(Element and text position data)
####################

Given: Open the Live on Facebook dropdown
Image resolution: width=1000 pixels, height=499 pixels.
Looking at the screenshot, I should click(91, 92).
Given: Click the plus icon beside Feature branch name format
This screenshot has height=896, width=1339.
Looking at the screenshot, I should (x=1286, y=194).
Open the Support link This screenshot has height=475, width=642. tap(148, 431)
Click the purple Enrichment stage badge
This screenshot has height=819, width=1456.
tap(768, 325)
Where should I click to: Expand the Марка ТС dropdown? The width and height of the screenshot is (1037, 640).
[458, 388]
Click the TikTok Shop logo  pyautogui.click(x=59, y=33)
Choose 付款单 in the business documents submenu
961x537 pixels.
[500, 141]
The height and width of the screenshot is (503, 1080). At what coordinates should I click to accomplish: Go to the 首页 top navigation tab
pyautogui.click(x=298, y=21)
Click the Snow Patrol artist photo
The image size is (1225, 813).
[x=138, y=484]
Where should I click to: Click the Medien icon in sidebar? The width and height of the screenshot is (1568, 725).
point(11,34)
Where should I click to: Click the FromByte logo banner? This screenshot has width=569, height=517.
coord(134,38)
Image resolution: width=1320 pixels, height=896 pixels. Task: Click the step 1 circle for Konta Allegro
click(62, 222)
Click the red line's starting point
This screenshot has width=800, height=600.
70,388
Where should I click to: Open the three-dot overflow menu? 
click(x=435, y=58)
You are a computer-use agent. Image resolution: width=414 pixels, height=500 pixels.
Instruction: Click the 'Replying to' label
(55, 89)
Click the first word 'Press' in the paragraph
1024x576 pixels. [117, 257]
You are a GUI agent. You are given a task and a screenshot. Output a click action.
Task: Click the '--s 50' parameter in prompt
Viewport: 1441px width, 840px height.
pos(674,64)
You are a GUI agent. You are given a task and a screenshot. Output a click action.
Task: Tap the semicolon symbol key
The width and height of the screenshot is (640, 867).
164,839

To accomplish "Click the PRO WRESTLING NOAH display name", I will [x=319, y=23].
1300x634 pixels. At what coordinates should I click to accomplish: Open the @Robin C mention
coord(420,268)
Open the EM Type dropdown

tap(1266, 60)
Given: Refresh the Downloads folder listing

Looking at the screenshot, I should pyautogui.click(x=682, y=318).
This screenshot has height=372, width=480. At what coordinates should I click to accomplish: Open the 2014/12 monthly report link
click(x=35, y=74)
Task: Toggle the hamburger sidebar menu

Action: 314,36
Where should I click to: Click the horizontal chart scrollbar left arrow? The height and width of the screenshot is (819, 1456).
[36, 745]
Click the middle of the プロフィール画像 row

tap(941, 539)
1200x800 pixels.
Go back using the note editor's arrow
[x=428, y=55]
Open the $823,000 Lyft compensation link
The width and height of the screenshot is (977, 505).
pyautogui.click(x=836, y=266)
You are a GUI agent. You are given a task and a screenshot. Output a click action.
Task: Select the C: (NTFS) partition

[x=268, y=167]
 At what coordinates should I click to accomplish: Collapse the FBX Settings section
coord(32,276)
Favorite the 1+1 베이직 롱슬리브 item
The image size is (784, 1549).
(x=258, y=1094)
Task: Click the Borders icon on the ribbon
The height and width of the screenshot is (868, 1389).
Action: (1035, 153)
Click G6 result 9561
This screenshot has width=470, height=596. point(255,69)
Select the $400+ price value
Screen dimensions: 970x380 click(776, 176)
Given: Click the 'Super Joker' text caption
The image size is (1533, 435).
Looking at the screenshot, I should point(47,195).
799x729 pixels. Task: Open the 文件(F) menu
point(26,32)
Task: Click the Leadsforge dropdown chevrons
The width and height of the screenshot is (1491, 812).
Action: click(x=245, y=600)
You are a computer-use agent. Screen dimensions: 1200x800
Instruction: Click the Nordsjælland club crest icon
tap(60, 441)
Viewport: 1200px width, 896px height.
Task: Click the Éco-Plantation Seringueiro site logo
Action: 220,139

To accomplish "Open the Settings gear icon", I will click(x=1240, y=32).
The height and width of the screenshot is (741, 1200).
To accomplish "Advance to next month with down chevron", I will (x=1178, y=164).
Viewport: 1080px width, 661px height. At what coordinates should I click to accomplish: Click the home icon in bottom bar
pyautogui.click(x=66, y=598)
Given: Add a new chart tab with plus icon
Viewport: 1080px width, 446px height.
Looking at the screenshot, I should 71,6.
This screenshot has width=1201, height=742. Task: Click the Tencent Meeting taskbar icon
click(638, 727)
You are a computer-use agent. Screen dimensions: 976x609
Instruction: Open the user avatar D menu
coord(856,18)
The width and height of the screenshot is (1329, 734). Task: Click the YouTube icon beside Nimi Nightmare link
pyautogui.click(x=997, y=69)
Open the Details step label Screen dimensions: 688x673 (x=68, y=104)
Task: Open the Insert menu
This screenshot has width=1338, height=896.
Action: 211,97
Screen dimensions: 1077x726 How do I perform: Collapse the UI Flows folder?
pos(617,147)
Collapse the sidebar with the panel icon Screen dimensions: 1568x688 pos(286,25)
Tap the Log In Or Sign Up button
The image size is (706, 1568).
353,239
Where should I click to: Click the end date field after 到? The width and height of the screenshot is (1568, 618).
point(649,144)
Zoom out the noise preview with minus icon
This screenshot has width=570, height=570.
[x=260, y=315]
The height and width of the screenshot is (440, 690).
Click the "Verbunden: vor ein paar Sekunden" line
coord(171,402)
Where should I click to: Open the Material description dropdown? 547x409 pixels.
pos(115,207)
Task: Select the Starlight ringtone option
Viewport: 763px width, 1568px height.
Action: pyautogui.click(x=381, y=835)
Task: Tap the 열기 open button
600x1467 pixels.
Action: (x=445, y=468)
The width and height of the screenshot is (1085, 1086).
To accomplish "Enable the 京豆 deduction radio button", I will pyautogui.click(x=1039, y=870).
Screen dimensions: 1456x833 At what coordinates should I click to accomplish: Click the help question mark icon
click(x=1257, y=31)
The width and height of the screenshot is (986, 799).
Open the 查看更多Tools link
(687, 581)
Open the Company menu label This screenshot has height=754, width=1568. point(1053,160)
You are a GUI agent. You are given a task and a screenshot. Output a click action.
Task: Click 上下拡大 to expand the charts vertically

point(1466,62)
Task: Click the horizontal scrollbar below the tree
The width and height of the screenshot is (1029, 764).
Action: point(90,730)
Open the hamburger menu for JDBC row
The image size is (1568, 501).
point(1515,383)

####################

■ REQUIREMENTS ■
Copy the lines word for word, beginning with the line containing "This screenshot has width=1201, height=742." and continuing through the line containing "will pyautogui.click(x=1039, y=870).".

■ OUTPUT FOR THIS EXERCISE ■
This screenshot has width=1201, height=742. Task: Click the Tencent Meeting taskbar icon
click(638, 727)
You are a computer-use agent. Screen dimensions: 976x609
Instruction: Open the user avatar D menu
coord(856,18)
The width and height of the screenshot is (1329, 734). Task: Click the YouTube icon beside Nimi Nightmare link
pyautogui.click(x=997, y=69)
Open the Details step label Screen dimensions: 688x673 (x=68, y=104)
Task: Open the Insert menu
This screenshot has width=1338, height=896.
Action: 211,97
Screen dimensions: 1077x726 How do I perform: Collapse the UI Flows folder?
pos(617,147)
Collapse the sidebar with the panel icon Screen dimensions: 1568x688 pos(286,25)
Tap the Log In Or Sign Up button
The image size is (706, 1568).
353,239
Where should I click to: Click the end date field after 到? The width and height of the screenshot is (1568, 618).
point(649,144)
Zoom out the noise preview with minus icon
This screenshot has width=570, height=570.
[x=260, y=315]
The height and width of the screenshot is (440, 690).
Click the "Verbunden: vor ein paar Sekunden" line
coord(171,402)
Where should I click to: Open the Material description dropdown? 547x409 pixels.
pos(115,207)
Task: Select the Starlight ringtone option
Viewport: 763px width, 1568px height.
Action: pyautogui.click(x=381, y=835)
Task: Tap the 열기 open button
600x1467 pixels.
Action: (x=445, y=468)
The width and height of the screenshot is (1085, 1086).
To accomplish "Enable the 京豆 deduction radio button", I will pyautogui.click(x=1039, y=870).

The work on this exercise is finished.